— START DATA SUPPLIED —

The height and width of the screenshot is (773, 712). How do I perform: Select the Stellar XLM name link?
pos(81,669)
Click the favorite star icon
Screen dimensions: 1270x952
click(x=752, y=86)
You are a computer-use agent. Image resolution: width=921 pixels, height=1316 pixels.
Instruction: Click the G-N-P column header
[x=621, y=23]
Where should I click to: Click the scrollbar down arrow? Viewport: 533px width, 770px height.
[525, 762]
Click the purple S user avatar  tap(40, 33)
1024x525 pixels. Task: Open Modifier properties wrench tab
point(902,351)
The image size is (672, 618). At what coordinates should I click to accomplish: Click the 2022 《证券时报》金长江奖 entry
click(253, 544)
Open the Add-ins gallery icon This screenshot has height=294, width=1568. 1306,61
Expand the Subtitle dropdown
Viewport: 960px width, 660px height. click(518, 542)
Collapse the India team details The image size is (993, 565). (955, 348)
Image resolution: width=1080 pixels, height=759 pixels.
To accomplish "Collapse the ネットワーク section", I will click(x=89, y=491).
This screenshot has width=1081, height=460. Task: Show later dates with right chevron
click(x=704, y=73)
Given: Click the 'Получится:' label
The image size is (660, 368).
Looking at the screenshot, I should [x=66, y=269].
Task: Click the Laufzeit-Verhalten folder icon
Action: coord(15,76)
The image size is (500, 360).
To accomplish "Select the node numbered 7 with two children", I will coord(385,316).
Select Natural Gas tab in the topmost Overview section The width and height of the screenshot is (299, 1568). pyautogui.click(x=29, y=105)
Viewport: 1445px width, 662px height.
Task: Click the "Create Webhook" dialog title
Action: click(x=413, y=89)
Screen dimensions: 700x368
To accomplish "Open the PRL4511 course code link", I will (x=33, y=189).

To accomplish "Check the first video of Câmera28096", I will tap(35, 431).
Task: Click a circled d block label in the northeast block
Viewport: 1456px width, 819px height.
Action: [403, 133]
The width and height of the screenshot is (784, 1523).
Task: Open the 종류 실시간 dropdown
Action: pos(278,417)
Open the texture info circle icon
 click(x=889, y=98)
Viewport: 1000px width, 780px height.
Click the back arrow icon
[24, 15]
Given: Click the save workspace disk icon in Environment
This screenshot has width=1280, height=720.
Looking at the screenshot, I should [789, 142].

— END DATA SUPPLIED —

GIVEN PROBLEM —
Please pull out each line above that contains the string "Select". Case counts.

IN RESPONSE —
The height and width of the screenshot is (773, 712). How do I perform: Select the Stellar XLM name link?
To accomplish "Select the node numbered 7 with two children", I will coord(385,316).
Select Natural Gas tab in the topmost Overview section The width and height of the screenshot is (299, 1568). pyautogui.click(x=29, y=105)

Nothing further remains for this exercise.